When I was a student living in Paris and attending classes in Roman History at the Sorbonne, I passed by a French bakery every evening near the Place des Vosges.  I cannot recall its name; but I do remember the aroma, the scent in the air, of fresh-baked bread.  The French make all kinds of different shapes and sizes of bread.  The bakers display them in the windows of their shops.  My favorite is the “Pain de Campagne,” which means “country-style bread,” because it reminds me of the Bohemian rye and caraway seed bread my mother baked on Saturday afternoons.  The kitchen smelled of rye flour, yeast, and butter.  The heat from the oven warmed the space near the table.  Mom had her “mother source” of yeasty flour from the previous batch she baked.  She got fresh unsalted butter to put on the warm bread.  It melted and mixed with the soft chewy inside.  The crunchy outside of the bread broke into little pieces in our mouths as we sat around the table and wolfed our hefty portions down, in the silence of satisfaction. 

But a close second is the baguette, a narrow loaf of bread shaped like a stick and having a crunchy outside and a chewy inside.  Baguettes taste good with fresh butter and homemade jam, or ham and camembert cheese. 

Then there are croissants. Again, buttery, crunchy and shaped like crescents with a fluffy layered inside, they taste great with coffee in the morning.   There is an art and skill in baking croissants.  My daughter tried to bake croissants with me one Saturday afternoon.  She studied the You Tube videos, learned the steps, had a good wooden board, lots of flour and fresh butter; but somehow they turned out to be as hard as hand grenades - tasty hand grenades, buttery rolled and layered clumps, all toasty but too hard on the inside.  Nonetheless, the hard work of raising the bread, punching it down, kneading the dough, rolling it out and doing it all over again about three times, through the course of an afternoon, taught a very important lesson.  The best things are often the hardest to have.  

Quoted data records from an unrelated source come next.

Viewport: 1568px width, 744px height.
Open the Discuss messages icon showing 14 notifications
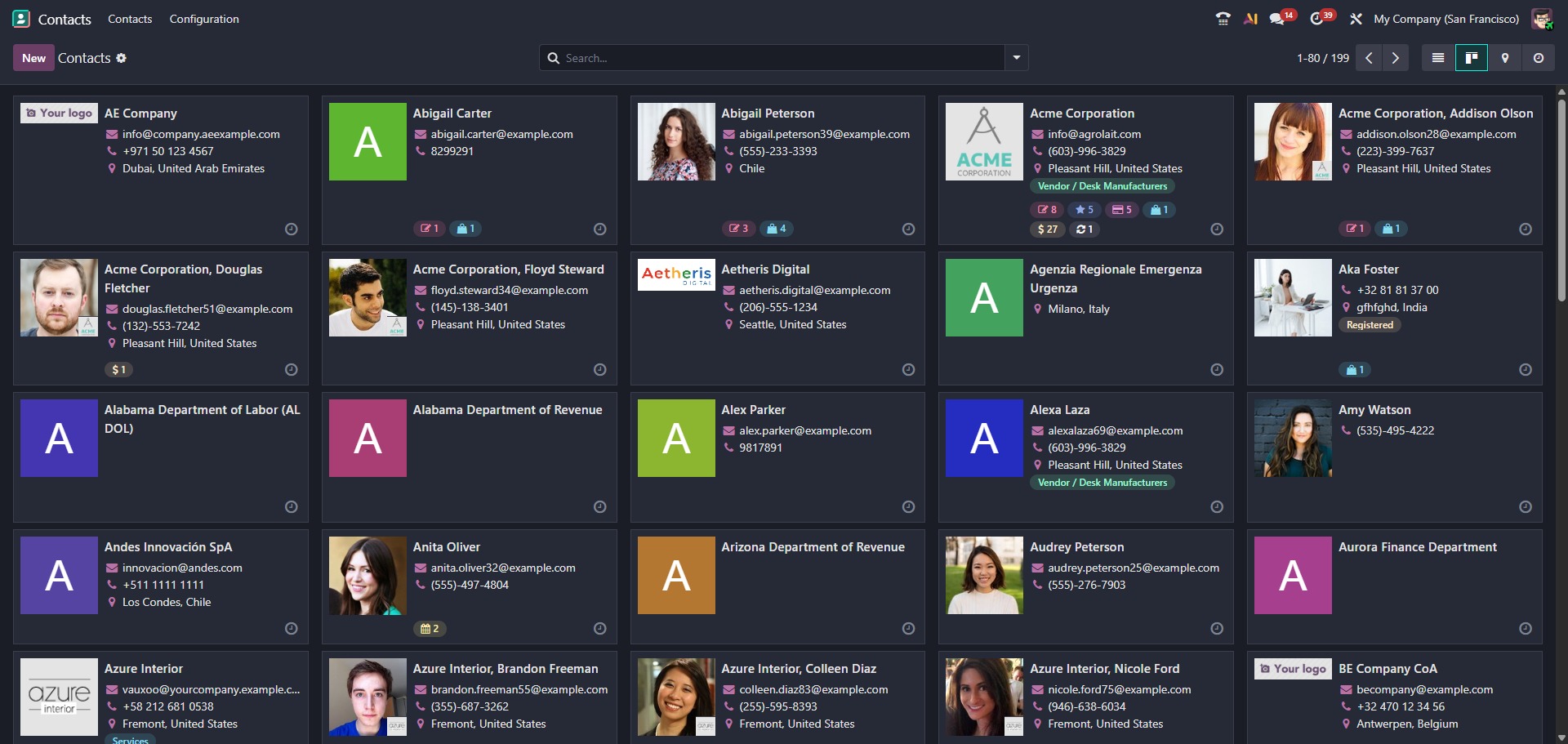[1276, 19]
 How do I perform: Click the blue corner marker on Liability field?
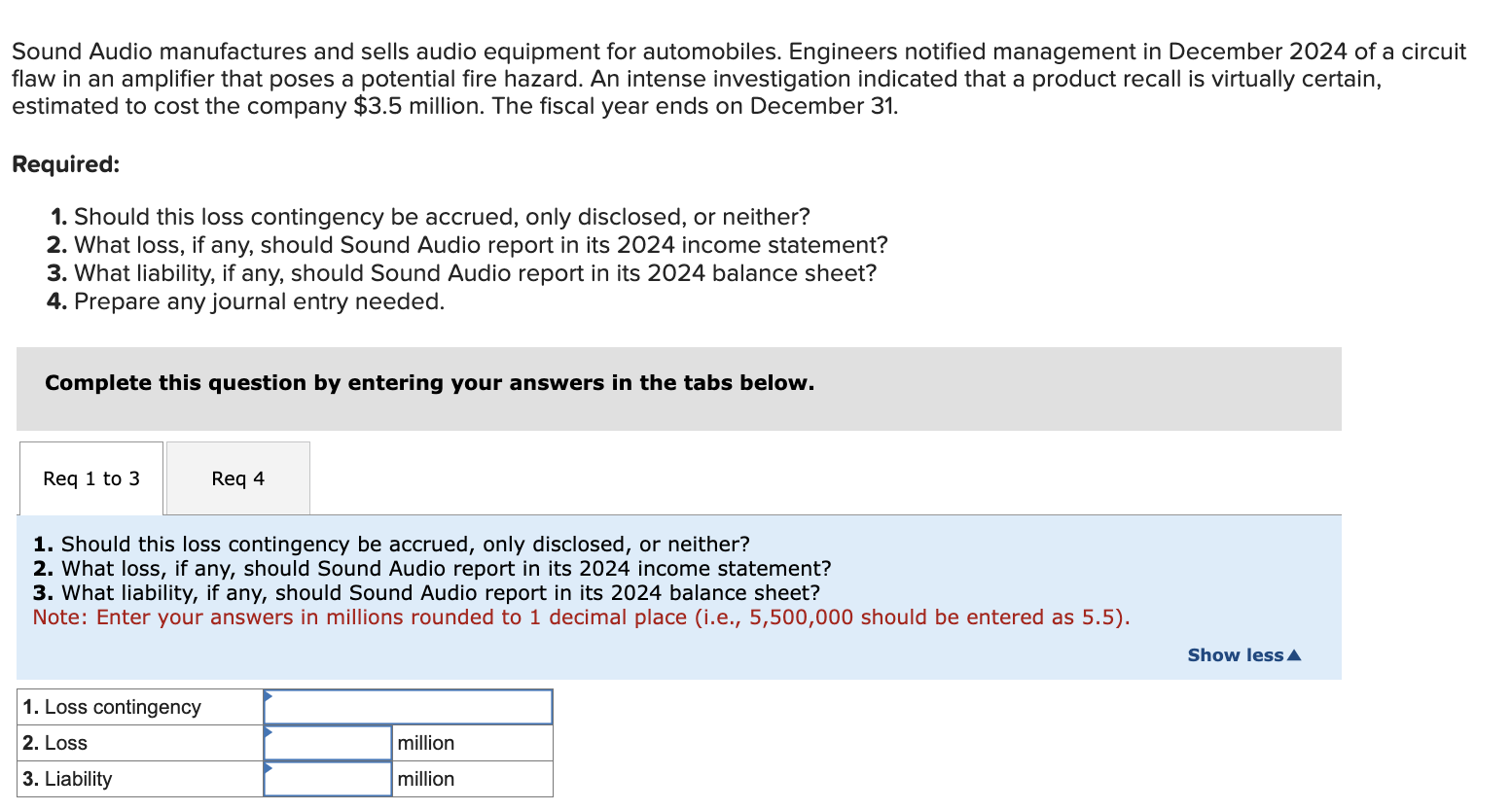pyautogui.click(x=269, y=768)
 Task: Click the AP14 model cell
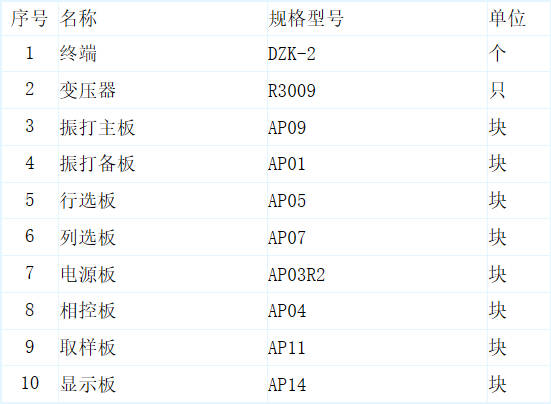pos(377,384)
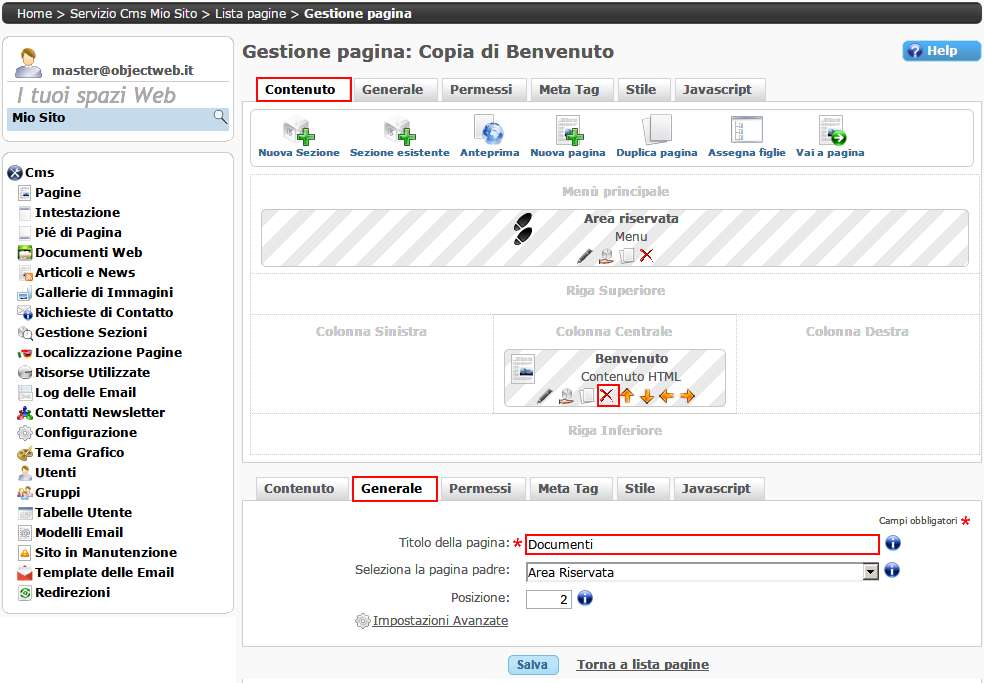Delete the Benvenuto section with red X

pyautogui.click(x=607, y=396)
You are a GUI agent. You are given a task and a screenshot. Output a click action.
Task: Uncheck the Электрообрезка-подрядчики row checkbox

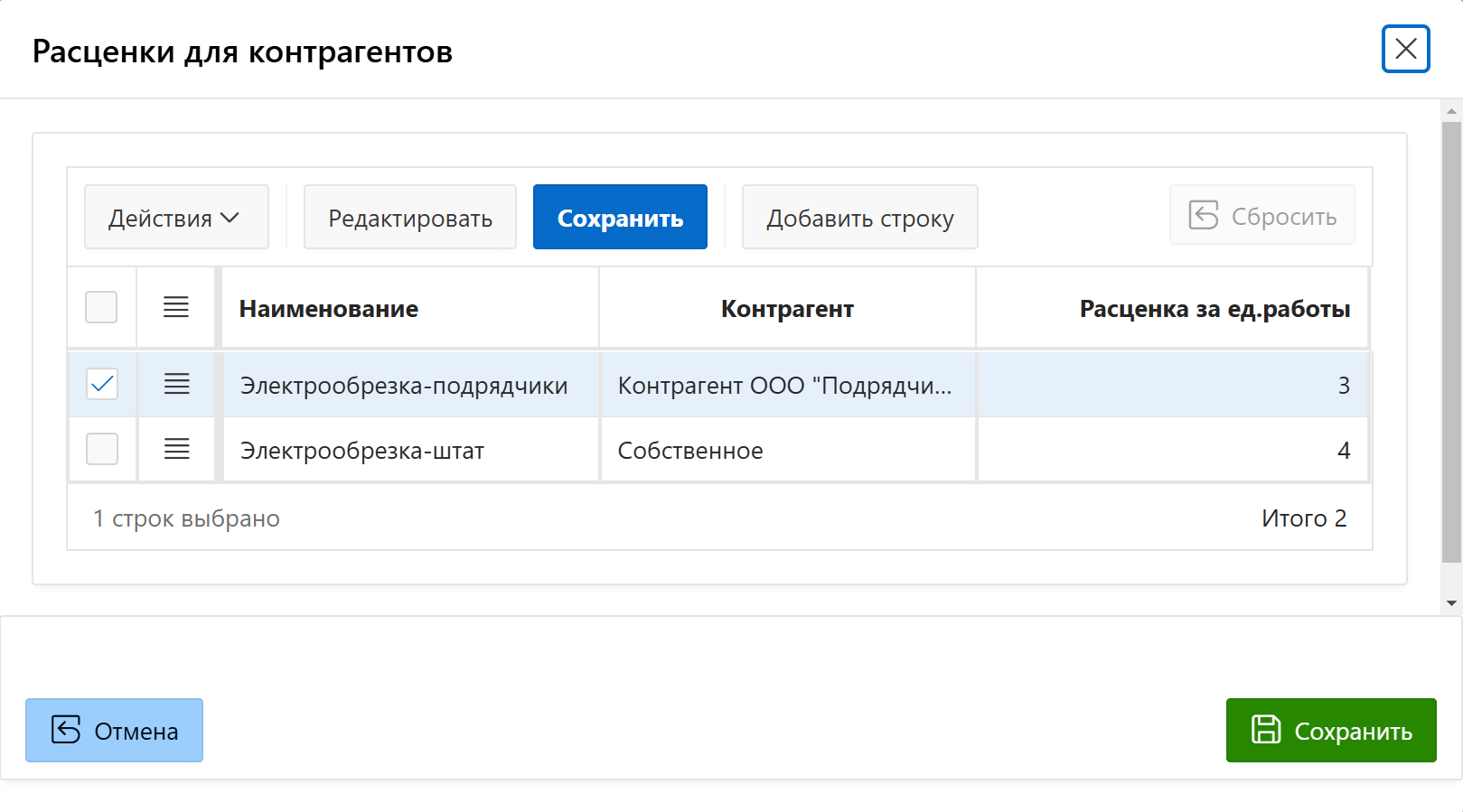click(x=102, y=384)
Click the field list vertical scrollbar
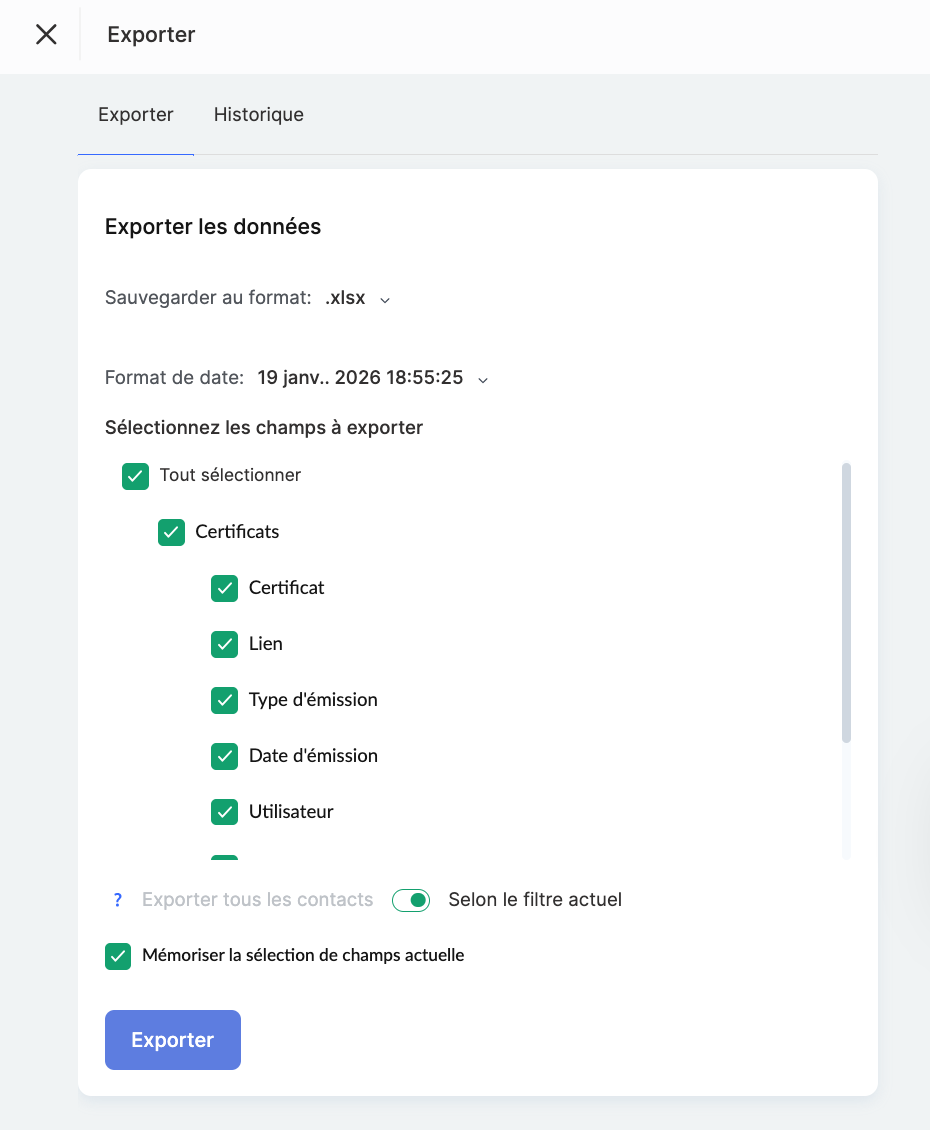This screenshot has height=1130, width=930. pyautogui.click(x=846, y=602)
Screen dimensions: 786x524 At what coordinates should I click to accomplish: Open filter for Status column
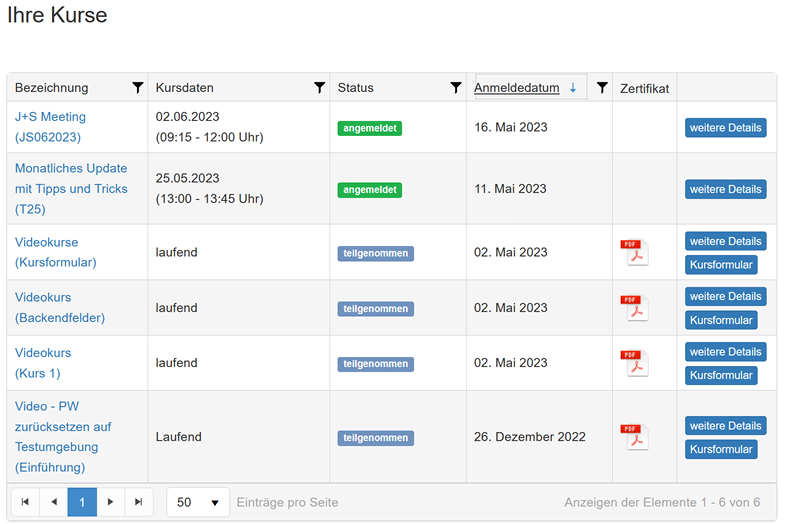(456, 88)
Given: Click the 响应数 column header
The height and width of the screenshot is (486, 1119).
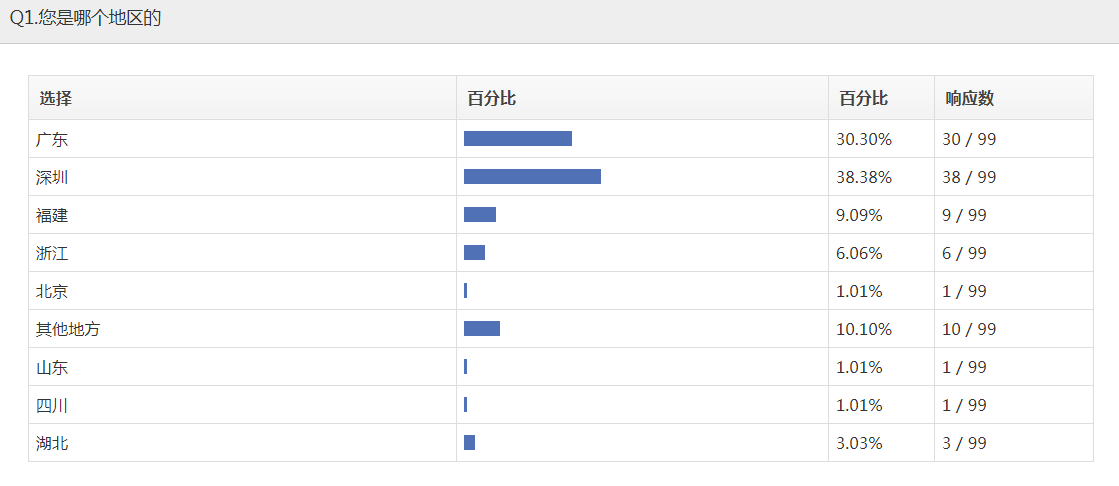Looking at the screenshot, I should [x=970, y=99].
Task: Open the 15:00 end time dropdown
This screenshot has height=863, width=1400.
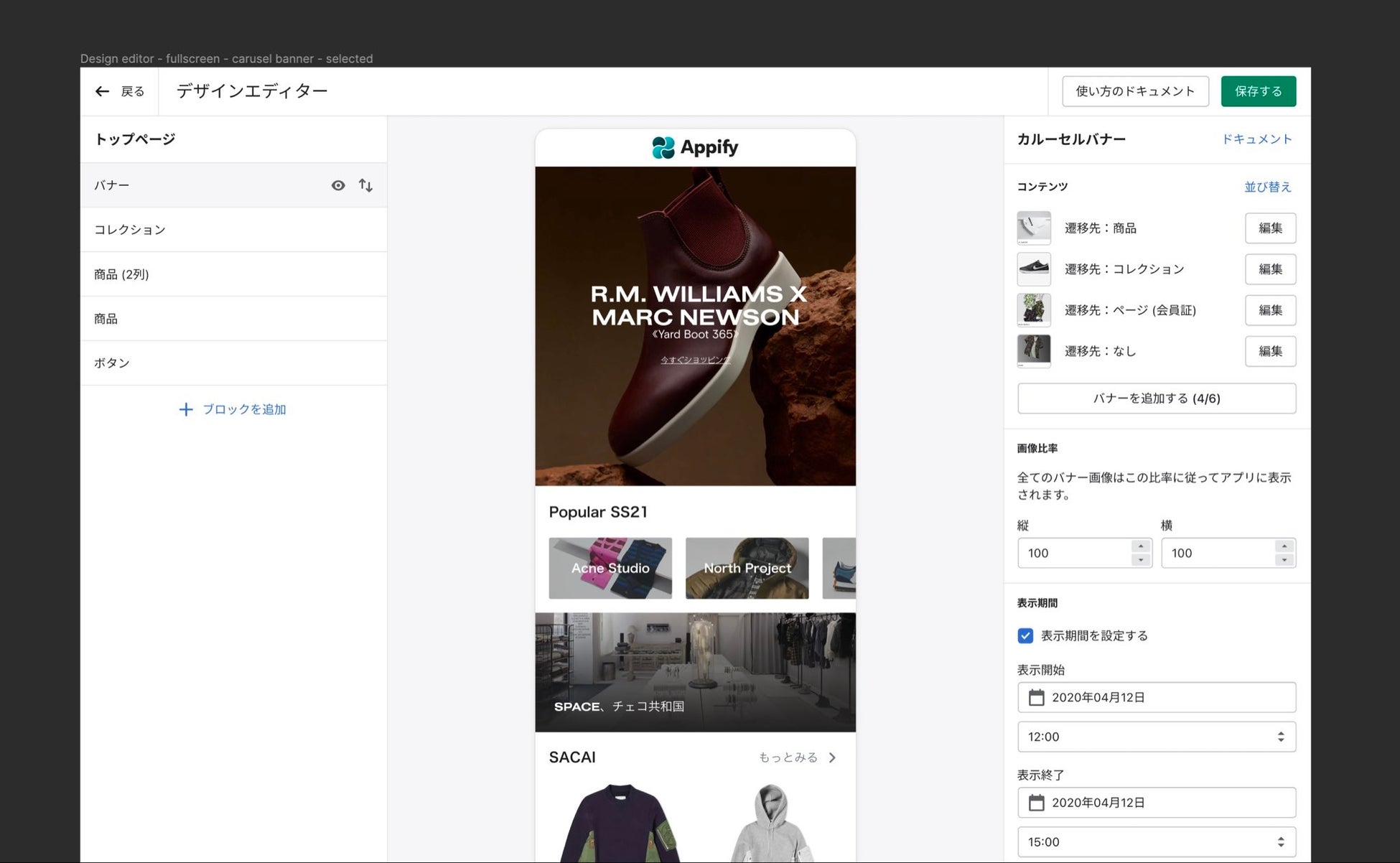Action: 1156,842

Sometimes I would buy croissants with chocolate inside and that is a really tasty treat.  Some people like to dunk their croissants in their coffee.  It is all a matter of taste.

 When I was a student, my budget was tight.  I did not eat much all day to save money to buy a couple of baguettes and some croissants so that I could have a sandwich for dinner and a croissant or two for breakfast the next morning. I faltered the first times I ordered I French.  But then each time I came in and ordered, it got easier.  The baker began to recognize me and knew what I wanted.  I ordered two of each so that I could share with a fellow student when I got back. 

 And then there was that special day when I ordered the bread and the words flowed out of my head and off my tongue like honey.  I didn’t have to translate from English to French.  It went like this:

“Bonjour, Monsieur.”
“Bonjour, ” Monsieur le Boulanger a répondu.
“Deux baguettes et deux croissants au chocolat, s’il vous plaît.”
”Dix francs.”  (The Euro hadn’t been created yet.)
“Merci beaucoup.”
“Merci.”

Triumphant, I paid and put the treasures in my cloth sac and went out the door.  I knew that they knew I was American, but they also knew I was trying to speak their language.  I felt like William the Conqueror slaying my fear of not being understood.  If I made a mistake, well, I would be corrected.  But that made the baker and his wife  feel proud of their language.

Sometimes I would break off the crusty end of the baguette and nibble it on my way to the dorm.  The tip of the baguette is called a “croton.”  Young children are known to fight for it.  But for me it was as if this great French bread were speaking to me – offering me a simple joy and a comfort far from home.